Although Rx behavior is a mainstay of geriatric research, OTC behavior has not received the attention it deserves. We know surprisingly little about the ways older adults select OTC medications and decide when to start or stop use, how older people actually use the medications, or how involved clinicians and family members are in older adult OTC behavior. This effort is critical for developing interventions to help ensure safe and appropriate OTC use.

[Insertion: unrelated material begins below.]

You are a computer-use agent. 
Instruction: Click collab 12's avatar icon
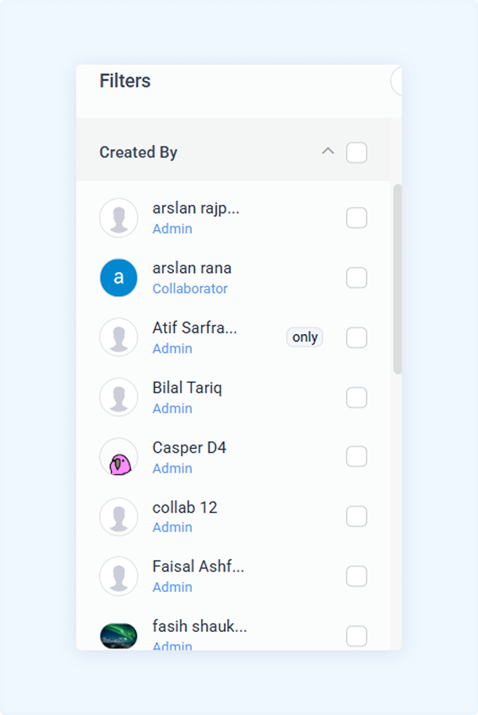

The Gerontological Society of America (GSA), in partnership with the Consumer Healthcare Products Association (CHPA), called together experts from academia, industry, government, and medical practice to synthesize existing research regarding OTC use by older adults in order to prioritize research needs. Areas of focus included OTC medication literacy, the perceptual and cognitive basis of OTC medication decision making, the interface between clinical and family care in OTC use, and technologies to support optimal OTC medication behavior.
The experts convened for a Summit in Washington, DC, on April 9 and 10, 2013. Speakers included academicians, clinicians, geriatricians, psychologists, and entrepreneurs. Participants included experts in the fields of cognitive science, health services research, nursing, packaging, preventive medicine, social science, pharmacy, and pharmacology, as well as professionals from pharmaceutical companies, NIH, and the U.S. Food and Drug Administration (FDA). Information about the speakers, the participants, and the working group that organized the Summit is included in the Supplementary Appendix http://gerontologist.oxfordjournals.org/content/54/6/909/suppl/DC1.
Despite their prevalence, use of dietary supplements (with or without botanical products) and "nutraceuticals" and "medicinal foods" were excluded from Panel review. (In fact, the terms "nutraceutical" and "medicinal food" have no regulatory definition in the United States.) While recognizing the importance of such products for self-care among older adults, the Panel opted for a narrower focus on OTC medicines due to the great potential for innovations to improve safe and effective OTC use. Also, the FDA places supplements under a different set of regulations, again suggesting that separation of the two domains is reasonable. For these reasons, the Panel excluded supplements from its review.